======== Texte à lire

Longueteau a eu une année 2018 très riche en nouveauté avec une nouvelle gamme de vieux et très dernièrement un nouveau rhum blanc qui a fait parler de lui. Nous avons voulu en savoir plus et nous eu la chance de pouvoir échanger avec François Longueteau, l’homme du marketing, et pas que…
Vous avez lancé
la sélection parcellaire en 2014. Pensez-vous avoir d’autres références à
proposer bientôt ?
Oui bien sur nous avons depuis 2014 mis à disposition 4 Sélection
parcellaires : Parcelle 1 et 9 de la récolte 2014, Parcelle 4 de la
récolte 2016, et de nouveau Parcelle 1 en récolte 2017. L’année prochaine nous
prévoyons de nouveau la parcelle 9, la parcelle 4 et la parcelle 12 sur des
versions de récolte 2018.

================

= Travail à faire =
1. D'après l'entretien sur Longueteau, quelles parcelles sont prévues l'année prochaine en versions de récolte 2018 ?
2. Prolongez l'entretien sur Longueteau à la suite de sa dernière phrase.

======== Données affichées

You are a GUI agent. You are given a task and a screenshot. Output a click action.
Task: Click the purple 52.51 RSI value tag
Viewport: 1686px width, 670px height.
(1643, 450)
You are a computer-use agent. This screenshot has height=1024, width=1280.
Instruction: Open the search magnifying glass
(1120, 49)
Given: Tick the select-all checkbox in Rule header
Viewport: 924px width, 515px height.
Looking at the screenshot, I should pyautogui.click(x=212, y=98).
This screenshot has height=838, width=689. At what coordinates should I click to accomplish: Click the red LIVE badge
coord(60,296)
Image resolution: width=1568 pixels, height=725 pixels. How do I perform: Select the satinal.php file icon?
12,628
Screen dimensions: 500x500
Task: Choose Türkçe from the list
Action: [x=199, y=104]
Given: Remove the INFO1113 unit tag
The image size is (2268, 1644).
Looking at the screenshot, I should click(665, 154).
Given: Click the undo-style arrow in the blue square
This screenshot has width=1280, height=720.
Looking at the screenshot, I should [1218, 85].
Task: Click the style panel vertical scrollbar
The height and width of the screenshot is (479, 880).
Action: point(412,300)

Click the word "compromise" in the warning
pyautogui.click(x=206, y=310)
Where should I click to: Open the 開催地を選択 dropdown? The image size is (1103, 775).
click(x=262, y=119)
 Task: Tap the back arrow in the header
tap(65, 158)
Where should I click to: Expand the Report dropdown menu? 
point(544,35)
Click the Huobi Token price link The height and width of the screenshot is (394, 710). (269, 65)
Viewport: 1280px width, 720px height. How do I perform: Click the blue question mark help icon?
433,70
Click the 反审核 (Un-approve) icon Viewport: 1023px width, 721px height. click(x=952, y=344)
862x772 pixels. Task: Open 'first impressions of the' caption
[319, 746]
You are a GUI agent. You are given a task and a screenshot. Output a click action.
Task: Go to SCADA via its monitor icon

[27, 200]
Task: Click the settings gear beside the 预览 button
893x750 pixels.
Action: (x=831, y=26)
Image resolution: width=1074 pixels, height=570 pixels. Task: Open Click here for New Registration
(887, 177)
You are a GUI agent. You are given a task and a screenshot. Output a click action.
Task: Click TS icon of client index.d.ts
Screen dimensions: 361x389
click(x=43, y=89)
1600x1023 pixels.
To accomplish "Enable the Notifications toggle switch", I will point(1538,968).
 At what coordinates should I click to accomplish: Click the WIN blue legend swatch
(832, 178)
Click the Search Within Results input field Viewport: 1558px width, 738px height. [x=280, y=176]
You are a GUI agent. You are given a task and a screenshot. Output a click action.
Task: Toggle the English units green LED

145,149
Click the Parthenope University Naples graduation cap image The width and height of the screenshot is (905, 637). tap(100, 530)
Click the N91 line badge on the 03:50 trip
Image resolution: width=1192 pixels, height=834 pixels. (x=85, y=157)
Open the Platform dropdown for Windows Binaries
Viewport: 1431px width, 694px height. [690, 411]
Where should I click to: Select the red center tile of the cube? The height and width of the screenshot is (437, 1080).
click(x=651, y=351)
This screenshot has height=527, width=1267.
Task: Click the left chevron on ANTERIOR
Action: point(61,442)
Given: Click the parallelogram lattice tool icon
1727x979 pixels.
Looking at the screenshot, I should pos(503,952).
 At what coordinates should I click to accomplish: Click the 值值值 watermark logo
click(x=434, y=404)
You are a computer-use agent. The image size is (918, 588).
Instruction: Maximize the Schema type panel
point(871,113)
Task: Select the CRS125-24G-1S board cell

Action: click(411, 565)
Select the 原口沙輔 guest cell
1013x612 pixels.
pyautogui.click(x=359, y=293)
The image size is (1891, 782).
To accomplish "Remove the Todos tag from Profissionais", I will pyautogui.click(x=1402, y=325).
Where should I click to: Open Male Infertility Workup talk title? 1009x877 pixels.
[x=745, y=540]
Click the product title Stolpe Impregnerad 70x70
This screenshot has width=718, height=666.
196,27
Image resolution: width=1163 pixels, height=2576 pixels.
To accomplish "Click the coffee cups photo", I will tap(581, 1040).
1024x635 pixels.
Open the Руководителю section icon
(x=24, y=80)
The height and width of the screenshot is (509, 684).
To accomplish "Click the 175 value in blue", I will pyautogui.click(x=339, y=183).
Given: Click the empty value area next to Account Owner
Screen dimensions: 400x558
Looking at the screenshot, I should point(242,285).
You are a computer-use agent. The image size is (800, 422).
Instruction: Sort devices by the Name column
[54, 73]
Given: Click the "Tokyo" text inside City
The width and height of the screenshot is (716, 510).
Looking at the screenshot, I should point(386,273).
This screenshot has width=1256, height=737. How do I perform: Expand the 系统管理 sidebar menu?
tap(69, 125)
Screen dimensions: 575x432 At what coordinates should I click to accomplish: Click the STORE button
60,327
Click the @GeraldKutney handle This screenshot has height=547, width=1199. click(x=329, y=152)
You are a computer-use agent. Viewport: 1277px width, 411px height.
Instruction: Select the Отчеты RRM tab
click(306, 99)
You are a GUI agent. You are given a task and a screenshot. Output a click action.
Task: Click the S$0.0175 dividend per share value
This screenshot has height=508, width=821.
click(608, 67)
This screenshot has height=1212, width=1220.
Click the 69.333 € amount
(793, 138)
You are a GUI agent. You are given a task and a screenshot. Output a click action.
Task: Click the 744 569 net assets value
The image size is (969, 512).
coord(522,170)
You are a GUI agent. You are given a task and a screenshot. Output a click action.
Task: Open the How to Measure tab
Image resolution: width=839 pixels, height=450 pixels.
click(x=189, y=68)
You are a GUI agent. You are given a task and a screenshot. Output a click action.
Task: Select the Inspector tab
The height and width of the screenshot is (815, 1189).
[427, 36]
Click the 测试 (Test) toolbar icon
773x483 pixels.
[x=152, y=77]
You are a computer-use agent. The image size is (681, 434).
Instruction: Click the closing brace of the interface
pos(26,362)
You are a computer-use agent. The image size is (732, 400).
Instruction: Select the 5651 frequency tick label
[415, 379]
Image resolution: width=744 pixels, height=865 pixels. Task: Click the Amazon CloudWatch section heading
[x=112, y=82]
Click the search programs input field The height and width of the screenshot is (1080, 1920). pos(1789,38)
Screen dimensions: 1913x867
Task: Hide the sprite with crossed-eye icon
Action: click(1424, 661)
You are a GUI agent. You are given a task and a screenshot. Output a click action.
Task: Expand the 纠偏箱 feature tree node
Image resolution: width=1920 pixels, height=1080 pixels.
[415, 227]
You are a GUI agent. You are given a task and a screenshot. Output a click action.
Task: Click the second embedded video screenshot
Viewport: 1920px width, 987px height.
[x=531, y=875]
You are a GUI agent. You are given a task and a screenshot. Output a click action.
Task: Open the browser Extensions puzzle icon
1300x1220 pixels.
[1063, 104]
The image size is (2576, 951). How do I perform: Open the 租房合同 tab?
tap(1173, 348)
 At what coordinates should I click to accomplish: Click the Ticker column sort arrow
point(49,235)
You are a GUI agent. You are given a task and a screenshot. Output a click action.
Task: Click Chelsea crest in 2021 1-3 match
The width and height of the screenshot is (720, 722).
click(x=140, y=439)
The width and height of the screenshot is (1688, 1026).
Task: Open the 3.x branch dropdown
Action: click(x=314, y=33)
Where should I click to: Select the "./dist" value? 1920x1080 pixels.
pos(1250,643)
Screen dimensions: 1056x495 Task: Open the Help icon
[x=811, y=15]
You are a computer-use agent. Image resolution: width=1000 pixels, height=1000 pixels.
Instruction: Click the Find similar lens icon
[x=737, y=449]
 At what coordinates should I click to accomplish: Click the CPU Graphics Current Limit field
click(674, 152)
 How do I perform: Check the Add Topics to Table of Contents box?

================

= Liste des réponses =
1. Les parcelles 9, 4 et 12.

2.
Aviez-vous dans
l’idée d’ainsi pousser le consommateur à demander plus de transparence sur
“l’itinéraire du rhum” ?
Oui dans l’absolu c’est important nous aimons tous savoir ce que nous mangeons
et buvons. Je pense également que l’essentiel c’est le plaisir que nous prenons
à déguster un produit, ça doit être notre ligne directrice, aussi bien en tant
que consommateur qu’en tant que producteur. Après libre à chaque producteur de
préciser son savoir-faire tant que cela reste dans la définition du rhum.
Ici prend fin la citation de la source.